— Aim —
Turn every line of the items below into a Markdown table with the columns Row and Item line, numbering the rows and leaving out blank lines.

## begin

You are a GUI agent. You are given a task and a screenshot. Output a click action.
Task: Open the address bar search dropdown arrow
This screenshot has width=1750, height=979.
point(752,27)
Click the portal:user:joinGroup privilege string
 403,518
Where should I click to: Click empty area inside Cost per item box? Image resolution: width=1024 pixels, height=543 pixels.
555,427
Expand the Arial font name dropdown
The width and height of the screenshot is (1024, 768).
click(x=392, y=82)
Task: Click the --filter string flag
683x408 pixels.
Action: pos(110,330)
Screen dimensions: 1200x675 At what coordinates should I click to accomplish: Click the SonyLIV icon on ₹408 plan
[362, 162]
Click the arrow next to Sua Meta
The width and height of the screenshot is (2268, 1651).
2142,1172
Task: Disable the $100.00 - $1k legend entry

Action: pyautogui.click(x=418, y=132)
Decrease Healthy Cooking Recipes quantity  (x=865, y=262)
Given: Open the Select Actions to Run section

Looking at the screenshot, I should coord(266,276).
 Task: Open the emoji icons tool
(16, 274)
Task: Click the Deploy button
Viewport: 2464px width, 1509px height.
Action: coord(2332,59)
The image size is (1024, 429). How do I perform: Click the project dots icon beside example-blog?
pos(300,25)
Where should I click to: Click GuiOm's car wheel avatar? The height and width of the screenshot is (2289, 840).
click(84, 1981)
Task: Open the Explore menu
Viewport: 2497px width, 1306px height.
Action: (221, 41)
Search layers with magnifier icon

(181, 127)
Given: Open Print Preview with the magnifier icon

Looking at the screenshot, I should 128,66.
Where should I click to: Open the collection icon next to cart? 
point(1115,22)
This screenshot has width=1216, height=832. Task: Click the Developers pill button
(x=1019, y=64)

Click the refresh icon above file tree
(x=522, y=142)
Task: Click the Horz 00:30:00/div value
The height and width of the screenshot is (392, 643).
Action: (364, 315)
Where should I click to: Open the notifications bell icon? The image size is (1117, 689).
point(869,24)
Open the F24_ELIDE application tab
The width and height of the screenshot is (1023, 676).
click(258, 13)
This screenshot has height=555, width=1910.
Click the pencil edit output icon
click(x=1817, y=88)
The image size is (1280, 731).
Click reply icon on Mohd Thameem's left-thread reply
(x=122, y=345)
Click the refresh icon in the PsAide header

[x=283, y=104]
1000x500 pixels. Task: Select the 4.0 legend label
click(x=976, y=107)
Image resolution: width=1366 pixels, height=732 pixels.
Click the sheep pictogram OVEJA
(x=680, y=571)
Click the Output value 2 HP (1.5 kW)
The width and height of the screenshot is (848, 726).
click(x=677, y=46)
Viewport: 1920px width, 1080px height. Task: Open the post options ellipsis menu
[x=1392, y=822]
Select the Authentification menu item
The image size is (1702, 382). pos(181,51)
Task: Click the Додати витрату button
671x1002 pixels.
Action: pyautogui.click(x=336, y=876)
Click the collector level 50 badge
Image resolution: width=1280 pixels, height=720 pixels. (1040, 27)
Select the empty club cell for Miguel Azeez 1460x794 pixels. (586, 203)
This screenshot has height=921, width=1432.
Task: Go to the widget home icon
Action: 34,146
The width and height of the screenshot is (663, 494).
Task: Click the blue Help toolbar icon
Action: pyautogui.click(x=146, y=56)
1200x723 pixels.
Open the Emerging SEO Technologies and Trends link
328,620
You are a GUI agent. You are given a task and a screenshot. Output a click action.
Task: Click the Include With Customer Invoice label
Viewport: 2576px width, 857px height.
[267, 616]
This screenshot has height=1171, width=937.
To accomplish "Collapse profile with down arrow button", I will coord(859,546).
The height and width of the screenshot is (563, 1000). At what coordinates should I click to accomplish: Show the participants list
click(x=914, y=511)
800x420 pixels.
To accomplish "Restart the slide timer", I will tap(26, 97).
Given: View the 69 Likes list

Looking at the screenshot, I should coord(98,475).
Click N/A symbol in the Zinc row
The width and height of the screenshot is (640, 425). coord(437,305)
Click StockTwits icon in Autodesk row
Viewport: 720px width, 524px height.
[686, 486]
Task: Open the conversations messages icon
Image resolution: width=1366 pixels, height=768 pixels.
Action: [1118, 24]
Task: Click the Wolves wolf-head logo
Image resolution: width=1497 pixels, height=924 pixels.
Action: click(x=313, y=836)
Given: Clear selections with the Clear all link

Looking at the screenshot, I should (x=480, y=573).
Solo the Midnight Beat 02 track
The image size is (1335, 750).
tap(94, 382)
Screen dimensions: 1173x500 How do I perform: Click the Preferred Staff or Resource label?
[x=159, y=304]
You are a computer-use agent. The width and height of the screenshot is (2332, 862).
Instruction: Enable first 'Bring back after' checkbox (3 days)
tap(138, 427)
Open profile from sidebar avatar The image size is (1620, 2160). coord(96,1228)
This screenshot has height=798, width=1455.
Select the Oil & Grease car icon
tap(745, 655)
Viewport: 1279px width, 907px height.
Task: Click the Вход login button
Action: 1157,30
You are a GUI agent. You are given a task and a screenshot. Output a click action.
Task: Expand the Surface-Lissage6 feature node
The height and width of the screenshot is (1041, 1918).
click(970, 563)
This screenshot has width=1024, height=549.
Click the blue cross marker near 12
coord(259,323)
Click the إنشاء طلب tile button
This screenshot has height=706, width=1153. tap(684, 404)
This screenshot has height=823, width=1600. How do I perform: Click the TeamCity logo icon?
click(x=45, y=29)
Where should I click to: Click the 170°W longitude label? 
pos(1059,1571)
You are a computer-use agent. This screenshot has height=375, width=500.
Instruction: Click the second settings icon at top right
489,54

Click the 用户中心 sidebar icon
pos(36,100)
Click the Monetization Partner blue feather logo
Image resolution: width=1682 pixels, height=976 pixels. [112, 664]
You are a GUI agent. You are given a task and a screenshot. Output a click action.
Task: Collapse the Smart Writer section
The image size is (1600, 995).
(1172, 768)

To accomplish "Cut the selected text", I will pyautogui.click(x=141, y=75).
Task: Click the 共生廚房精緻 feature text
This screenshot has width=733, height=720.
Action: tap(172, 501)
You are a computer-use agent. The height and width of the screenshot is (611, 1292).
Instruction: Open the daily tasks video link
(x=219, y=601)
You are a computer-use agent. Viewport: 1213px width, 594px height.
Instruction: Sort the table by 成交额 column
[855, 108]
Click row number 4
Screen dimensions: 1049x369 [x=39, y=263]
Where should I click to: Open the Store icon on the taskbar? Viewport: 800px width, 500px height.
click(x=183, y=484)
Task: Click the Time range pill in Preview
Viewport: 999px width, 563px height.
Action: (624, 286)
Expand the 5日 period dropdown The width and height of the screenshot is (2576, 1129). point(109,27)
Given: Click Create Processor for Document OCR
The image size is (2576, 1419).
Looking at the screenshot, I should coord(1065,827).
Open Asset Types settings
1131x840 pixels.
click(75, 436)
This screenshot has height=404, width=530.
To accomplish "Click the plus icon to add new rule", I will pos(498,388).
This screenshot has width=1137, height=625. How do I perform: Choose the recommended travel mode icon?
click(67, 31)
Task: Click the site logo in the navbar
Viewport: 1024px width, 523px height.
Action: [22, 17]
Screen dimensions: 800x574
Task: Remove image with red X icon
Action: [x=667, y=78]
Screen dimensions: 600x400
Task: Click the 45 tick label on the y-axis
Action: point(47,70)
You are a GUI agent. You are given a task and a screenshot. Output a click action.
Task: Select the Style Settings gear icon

## end

— Exercise result —
| Row | Item line |
|---|---|
| 1 | You are a GUI agent. You are given a task and a screenshot. Output a click action. |
| 2 | Task: Open the address bar search dropdown arrow |
| 3 | This screenshot has width=1750, height=979. |
| 4 | point(752,27) |
| 5 | Click the portal:user:joinGroup privilege string |
| 6 |  403,518 |
| 7 | Where should I click to: Click empty area inside Cost per item box? Image resolution: width=1024 pixels, height=543 pixels. |
| 8 | 555,427 |
| 9 | Expand the Arial font name dropdown |
| 10 | The width and height of the screenshot is (1024, 768). |
| 11 | click(x=392, y=82) |
| 12 | Task: Click the --filter string flag |
| 13 | 683x408 pixels. |
| 14 | Action: pos(110,330) |
| 15 | Screen dimensions: 1200x675 At what coordinates should I click to accomplish: Click the SonyLIV icon on ₹408 plan |
| 16 | [362, 162] |
| 17 | Click the arrow next to Sua Meta |
| 18 | The width and height of the screenshot is (2268, 1651). |
| 19 | 2142,1172 |
| 20 | Task: Disable the $100.00 - $1k legend entry |
| 21 | Action: pyautogui.click(x=418, y=132) |
| 22 | Decrease Healthy Cooking Recipes quantity  (x=865, y=262) |
| 23 | Given: Open the Select Actions to Run section |
| 24 | Looking at the screenshot, I should coord(266,276). |
| 25 |  Task: Open the emoji icons tool |
| 26 | (16, 274) |
| 27 | Task: Click the Deploy button |
| 28 | Viewport: 2464px width, 1509px height. |
| 29 | Action: coord(2332,59) |
| 30 | The image size is (1024, 429). How do I perform: Click the project dots icon beside example-blog? |
| 31 | pos(300,25) |
| 32 | Where should I click to: Click GuiOm's car wheel avatar? The height and width of the screenshot is (2289, 840). |
| 33 | click(84, 1981) |
| 34 | Task: Open the Explore menu |
| 35 | Viewport: 2497px width, 1306px height. |
| 36 | Action: (221, 41) |
| 37 | Search layers with magnifier icon |
| 38 | (181, 127) |
| 39 | Given: Open Print Preview with the magnifier icon |
| 40 | Looking at the screenshot, I should 128,66. |
| 41 | Where should I click to: Open the collection icon next to cart?  |
| 42 | point(1115,22) |
| 43 | This screenshot has width=1216, height=832. Task: Click the Developers pill button |
| 44 | (x=1019, y=64) |
| 45 | Click the refresh icon above file tree |
| 46 | (x=522, y=142) |
| 47 | Task: Click the Horz 00:30:00/div value |
| 48 | The height and width of the screenshot is (392, 643). |
| 49 | Action: (364, 315) |
| 50 | Where should I click to: Open the notifications bell icon? The image size is (1117, 689). |
| 51 | point(869,24) |
| 52 | Open the F24_ELIDE application tab |
| 53 | The width and height of the screenshot is (1023, 676). |
| 54 | click(258, 13) |
| 55 | This screenshot has height=555, width=1910. |
| 56 | Click the pencil edit output icon |
| 57 | click(x=1817, y=88) |
| 58 | The image size is (1280, 731). |
| 59 | Click reply icon on Mohd Thameem's left-thread reply |
| 60 | (x=122, y=345) |
| 61 | Click the refresh icon in the PsAide header |
| 62 | [x=283, y=104] |
| 63 | 1000x500 pixels. Task: Select the 4.0 legend label |
| 64 | click(x=976, y=107) |
| 65 | Image resolution: width=1366 pixels, height=732 pixels. |
| 66 | Click the sheep pictogram OVEJA |
| 67 | (x=680, y=571) |
| 68 | Click the Output value 2 HP (1.5 kW) |
| 69 | The width and height of the screenshot is (848, 726). |
| 70 | click(x=677, y=46) |
| 71 | Viewport: 1920px width, 1080px height. Task: Open the post options ellipsis menu |
| 72 | [x=1392, y=822] |
| 73 | Select the Authentification menu item |
| 74 | The image size is (1702, 382). pos(181,51) |
| 75 | Task: Click the Додати витрату button |
| 76 | 671x1002 pixels. |
| 77 | Action: pyautogui.click(x=336, y=876) |
| 78 | Click the collector level 50 badge |
| 79 | Image resolution: width=1280 pixels, height=720 pixels. (1040, 27) |
| 80 | Select the empty club cell for Miguel Azeez 1460x794 pixels. (586, 203) |
| 81 | This screenshot has height=921, width=1432. |
| 82 | Task: Go to the widget home icon |
| 83 | Action: 34,146 |
| 84 | The width and height of the screenshot is (663, 494). |
| 85 | Task: Click the blue Help toolbar icon |
| 86 | Action: pyautogui.click(x=146, y=56) |
| 87 | 1200x723 pixels. |
| 88 | Open the Emerging SEO Technologies and Trends link |
| 89 | 328,620 |
| 90 | You are a GUI agent. You are given a task and a screenshot. Output a click action. |
| 91 | Task: Click the Include With Customer Invoice label |
| 92 | Viewport: 2576px width, 857px height. |
| 93 | [267, 616] |
| 94 | This screenshot has height=1171, width=937. |
| 95 | To accomplish "Collapse profile with down arrow button", I will coord(859,546). |
| 96 | The height and width of the screenshot is (563, 1000). At what coordinates should I click to accomplish: Show the participants list |
| 97 | click(x=914, y=511) |
| 98 | 800x420 pixels. |
| 99 | To accomplish "Restart the slide timer", I will tap(26, 97). |
| 100 | Given: View the 69 Likes list |
| 101 | Looking at the screenshot, I should coord(98,475). |
| 102 | Click N/A symbol in the Zinc row |
| 103 | The width and height of the screenshot is (640, 425). coord(437,305) |
| 104 | Click StockTwits icon in Autodesk row |
| 105 | Viewport: 720px width, 524px height. |
| 106 | [686, 486] |
| 107 | Task: Open the conversations messages icon |
| 108 | Image resolution: width=1366 pixels, height=768 pixels. |
| 109 | Action: [1118, 24] |
| 110 | Task: Click the Wolves wolf-head logo |
| 111 | Image resolution: width=1497 pixels, height=924 pixels. |
| 112 | Action: click(x=313, y=836) |
| 113 | Given: Clear selections with the Clear all link |
| 114 | Looking at the screenshot, I should (x=480, y=573). |
| 115 | Solo the Midnight Beat 02 track |
| 116 | The image size is (1335, 750). |
| 117 | tap(94, 382) |
| 118 | Screen dimensions: 1173x500 How do I perform: Click the Preferred Staff or Resource label? |
| 119 | [x=159, y=304] |
| 120 | You are a computer-use agent. The width and height of the screenshot is (2332, 862). |
| 121 | Instruction: Enable first 'Bring back after' checkbox (3 days) |
| 122 | tap(138, 427) |
| 123 | Open profile from sidebar avatar The image size is (1620, 2160). coord(96,1228) |
| 124 | This screenshot has height=798, width=1455. |
| 125 | Select the Oil & Grease car icon |
| 126 | tap(745, 655) |
| 127 | Viewport: 1279px width, 907px height. |
| 128 | Task: Click the Вход login button |
| 129 | Action: 1157,30 |
| 130 | You are a GUI agent. You are given a task and a screenshot. Output a click action. |
| 131 | Task: Expand the Surface-Lissage6 feature node |
| 132 | The height and width of the screenshot is (1041, 1918). |
| 133 | click(970, 563) |
| 134 | This screenshot has width=1024, height=549. |
| 135 | Click the blue cross marker near 12 |
| 136 | coord(259,323) |
| 137 | Click the إنشاء طلب tile button |
| 138 | This screenshot has height=706, width=1153. tap(684, 404) |
| 139 | This screenshot has height=823, width=1600. How do I perform: Click the TeamCity logo icon? |
| 140 | click(x=45, y=29) |
| 141 | Where should I click to: Click the 170°W longitude label?  |
| 142 | pos(1059,1571) |
| 143 | You are a computer-use agent. This screenshot has height=375, width=500. |
| 144 | Instruction: Click the second settings icon at top right |
| 145 | 489,54 |
| 146 | Click the 用户中心 sidebar icon |
| 147 | pos(36,100) |
| 148 | Click the Monetization Partner blue feather logo |
| 149 | Image resolution: width=1682 pixels, height=976 pixels. [112, 664] |
| 150 | You are a GUI agent. You are given a task and a screenshot. Output a click action. |
| 151 | Task: Collapse the Smart Writer section |
| 152 | The image size is (1600, 995). |
| 153 | (1172, 768) |
| 154 | To accomplish "Cut the selected text", I will pyautogui.click(x=141, y=75). |
| 155 | Task: Click the 共生廚房精緻 feature text |
| 156 | This screenshot has width=733, height=720. |
| 157 | Action: tap(172, 501) |
| 158 | You are a computer-use agent. The height and width of the screenshot is (611, 1292). |
| 159 | Instruction: Open the daily tasks video link |
| 160 | (x=219, y=601) |
| 161 | You are a computer-use agent. Viewport: 1213px width, 594px height. |
| 162 | Instruction: Sort the table by 成交额 column |
| 163 | [855, 108] |
| 164 | Click row number 4 |
| 165 | Screen dimensions: 1049x369 [x=39, y=263] |
| 166 | Where should I click to: Open the Store icon on the taskbar? Viewport: 800px width, 500px height. |
| 167 | click(x=183, y=484) |
| 168 | Task: Click the Time range pill in Preview |
| 169 | Viewport: 999px width, 563px height. |
| 170 | Action: (624, 286) |
| 171 | Expand the 5日 period dropdown The width and height of the screenshot is (2576, 1129). point(109,27) |
| 172 | Given: Click Create Processor for Document OCR |
| 173 | The image size is (2576, 1419). |
| 174 | Looking at the screenshot, I should coord(1065,827). |
| 175 | Open Asset Types settings |
| 176 | 1131x840 pixels. |
| 177 | click(75, 436) |
| 178 | This screenshot has height=404, width=530. |
| 179 | To accomplish "Click the plus icon to add new rule", I will pos(498,388). |
| 180 | This screenshot has width=1137, height=625. How do I perform: Choose the recommended travel mode icon? |
| 181 | click(67, 31) |
| 182 | Task: Click the site logo in the navbar |
| 183 | Viewport: 1024px width, 523px height. |
| 184 | Action: [22, 17] |
| 185 | Screen dimensions: 800x574 |
| 186 | Task: Remove image with red X icon |
| 187 | Action: [x=667, y=78] |
| 188 | Screen dimensions: 600x400 |
| 189 | Task: Click the 45 tick label on the y-axis |
| 190 | Action: point(47,70) |
| 191 | You are a GUI agent. You are given a task and a screenshot. Output a click action. |
| 192 | Task: Select the Style Settings gear icon |